FrontLine • July/August 2006
I am reminded of Matthew 25:40, which reads, “Inasmuch as ye have done it unto one of the least of these my brethren, ye have done it unto me.”
When our battalion was deployed to Afghanistan, little did I realize the remoteness of where we would be located. Our FOB (Forward Operating Base) was started from scratch. We slept in one-man pup tents on the dirt in what seemed to be 100-degree temperatures even at night. (The everyday temperature was between 120–130 degrees.)
Because we were on flat terrain with no vegetation or trees, dust devils constantly plagued us—one even reached the size of a football field in circumference! Dust storms so thick would come that you could not see your hand in front of your face.
This chaplain had a saying that a lot of soldiers remember to this day—in fact, it was said when I jumped out the backside of the chopper: “This place ain’t fit for man nor beast!” I thought often of how Abraham and his faithful wife Sarah felt. My heart really went out to Sarah. There were awful living conditions that seem to have no end in sight.

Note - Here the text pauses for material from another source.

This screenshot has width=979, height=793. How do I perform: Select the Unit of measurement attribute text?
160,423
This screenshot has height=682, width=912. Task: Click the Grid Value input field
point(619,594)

This was truly a place that could break your will. Comfort and luxuries were nonexistent. It wasn’t until after three months that we slept in big tents with air conditioning. Eventually washing machines came. (I had gotten tired of scrubbing my clothes by hand!) Although we did eat, the same five meals got to be boring real fast. Because of the extreme heat, periodic showers— sometimes no showers at all for a week at a time—I began to lose a lot of weight. I got down to eating just one MRE cracker a day. The soldiers that I ministered to saw me wasting away and were soon ministering to me. How God works!
I have said all this not so that you will feel sorry for me, but to praise God for my brothers and sisters in Christ who were concerned enough to send care packages. I wish to say “thank you” to all of the churches and individuals who gave sacrificially to us. We especially saw their generosity at Christmastime, which lifted hearts that were saddened because of being separated from loved ones. After a while the soldiers heard that care packages were coming in on a regular basis, filled with needful items and wonderful snacks. When soldiers would come to me for certain requests, I would remind them that “this came from local churches—people who care about you enough to give.”
Continue to pray for America’s soldiers and the chaplains who minister to them.